Бабка оказалась тяжёлой: уже навалившись на Катеньку всем весом, покряхтывая, она вспоминала канувшие в Лету времена, когда жетон на метро стоил пятачок. И вдруг за всеми этими дурацкими словами Катенька почуяла: бабка только для отвода глаз разглагольствует, а на самом деле знает то, что ей, Катеньке, узнать надо позарез — здесь и сейчас; в общем, мистика, да и только.

— А вот вы… вы… когда-нибудь любили? — выпалила Катенька и, испугавшись бестактности, осеклась.

— Любила, — ответила бабка как ни в чём не бывало, и снег повалил вдруг огромными хлопьями, и Катенька в какой-то момент радостно в них от больки-то спряталась. Но самое странное то, что Рождественка, по которой они с бабкой шли, видоизменилась до неузнаваемости — да и Рождественка ли это была, полноте? Нет-нет, какой-то другой город, другой мир… И Катенька — в другом городе или другом мире — сам слух, и то, о чём ей говорят, навсегда откладывается в выдвижные ящички памяти, и наставительное «твою мать» — тоже.

А потом снова всплывает Москва — настоящая, лихая, гулкая — и Катенька к Кузнецкому бежмя бежит, потому как Happy New Year на носу, а там, дома, её — ждёт? не ждёт? — такой же бледнолицый двуногий, которого любит она до потери пульса и до такой же потери пульса не понимает. Слёзы застилают глаза, дыхание учащается: быть проще безумно сложно.

— Пойми, — умоляет Катенька, а бледнолицый двуногий курит не переставая, и куранты бьют, и телевизор бьёт, и праздник бьёт, бьёт, бьёт по лицу наотмашь: мандарины и ёлка — неудачное плацебо больных на голову взрослых детей.

«…Маруся отравилась… Мужчина как фаллоимитатор… И никто не услышит… Ой-ё! Мама не пошла на аборт… Любите ли вы Брамса?..» — бредит Катенька, обнимая унитаз: новогодняя сказка бодро и весело у́хает в его белую пасть.

[ПУБЛИЧНЫЙ СНЕГ]

Иногда «надо» спасает от дурацких волн «А зачем всё это?» Так и у него: «надо» подарить цветы Катеньке. Именно Катеньке и никак иначе: девочка терпеть не может грубостей, он перед Катенькой аки ангел — светлый и чистый. Не то что с ней — с ней-то можно было не особо церемониться в выражениях, цветов не дарить и вообще: быть собой. «Тпрр-у-у!» — остановил он ход мыслей и, купив оранжевые герберы, встал около памятника: Наше Всё, позеленевший и усталый, меланхолично взирал на площадь, где на пятачке у хрестоматийного подножия так часто назначали свидания приматы очередного тысячелетия.

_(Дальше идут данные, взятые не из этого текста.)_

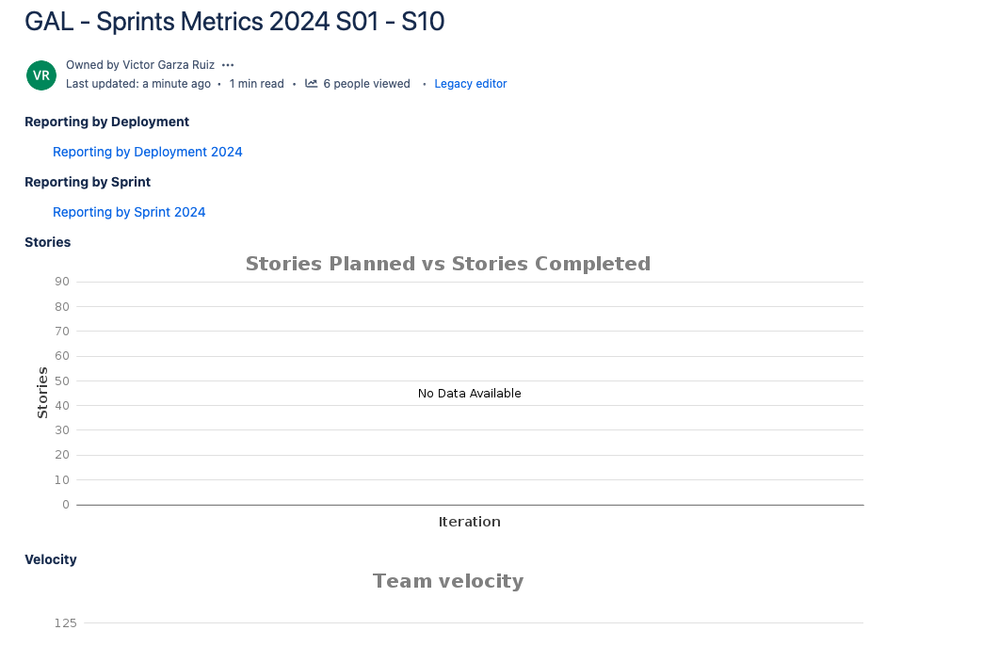The height and width of the screenshot is (648, 999).
Task: Open Reporting by Deployment 2024 link
Action: click(147, 152)
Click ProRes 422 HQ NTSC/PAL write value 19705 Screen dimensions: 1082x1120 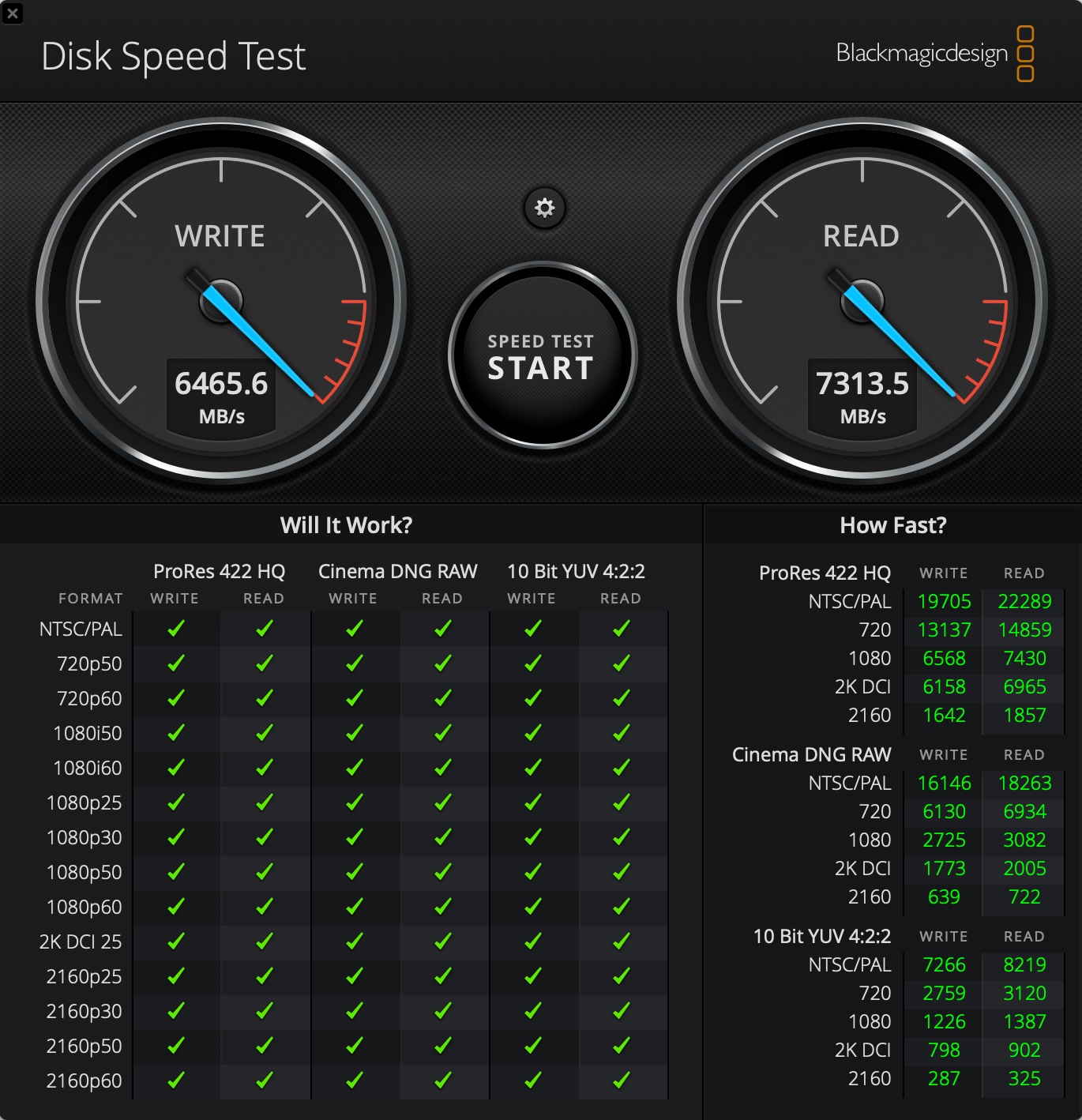point(944,602)
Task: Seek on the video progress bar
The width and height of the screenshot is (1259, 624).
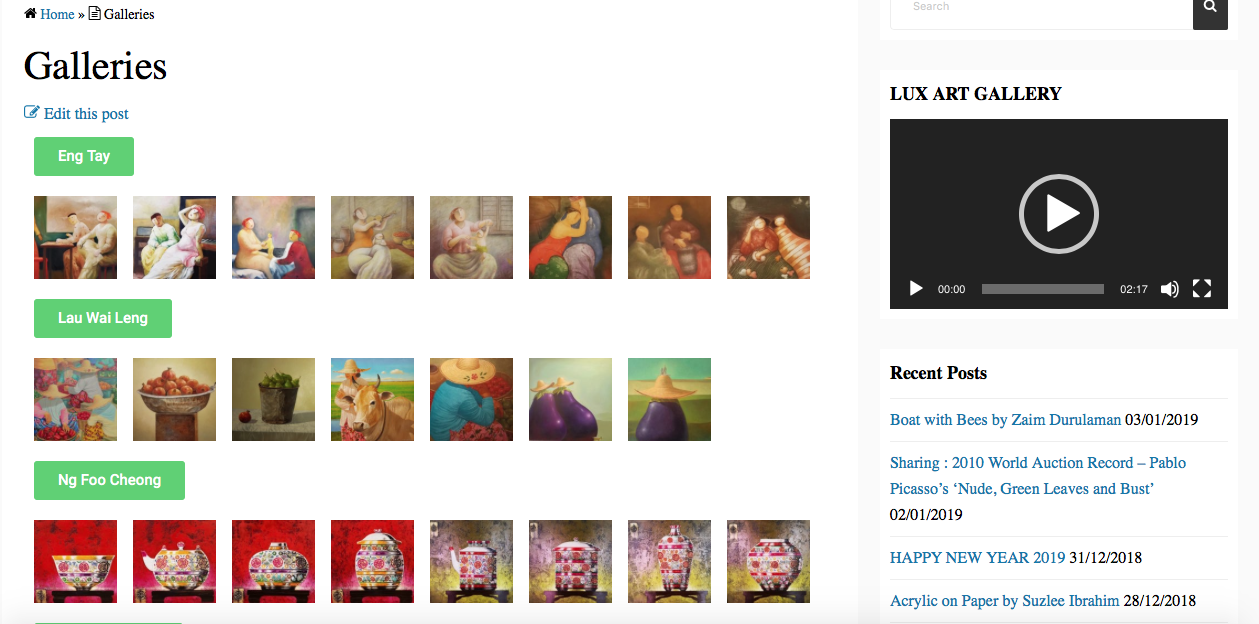Action: coord(1043,289)
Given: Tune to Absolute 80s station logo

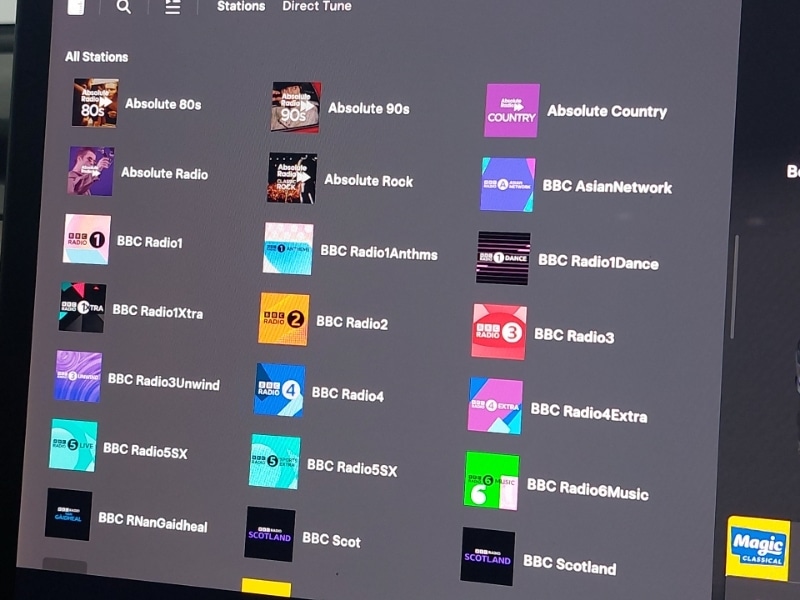Looking at the screenshot, I should pos(95,103).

Иногда «надо» спасает от дурацких волн «А зачем всё это?» Так и у неё, но до конца никогда не понять, отчего это она вдруг покупает оранжевые герберы и как будто бесцельно прохаживается около памятника Нашему Всему, доставая периодически мобильник из кармана короткой наглой дублёнки.

Он не сразу заметил её — ту, что волновала его все годы после; ту, которой он никогда в жизни не подарил ни одной оранжевой герберы — впрочем, он не был уверен, дарят ли таким, как она (высокая, стрижка — Ёжик-В-Тумане, из косметики — только ресницы слегка, ну и вечные чёрные джинсы), эти самые цветы, да и нужны ли они вообще? Вот Катеньке — да, Катеньке нужны; Катенька без букета вроде и не смотрится даже — да она сама как цветок: щёчки розовые, глазки блестят, волосы светлые вьются — кукла! Он взглянул на часы: Катенька наверняка опоздает — он, в сущности, привык, но вот кого ждёт эта, с такими же герберами, что и у него? Ба! Не может быть! Чертовщина… она-то его замечает?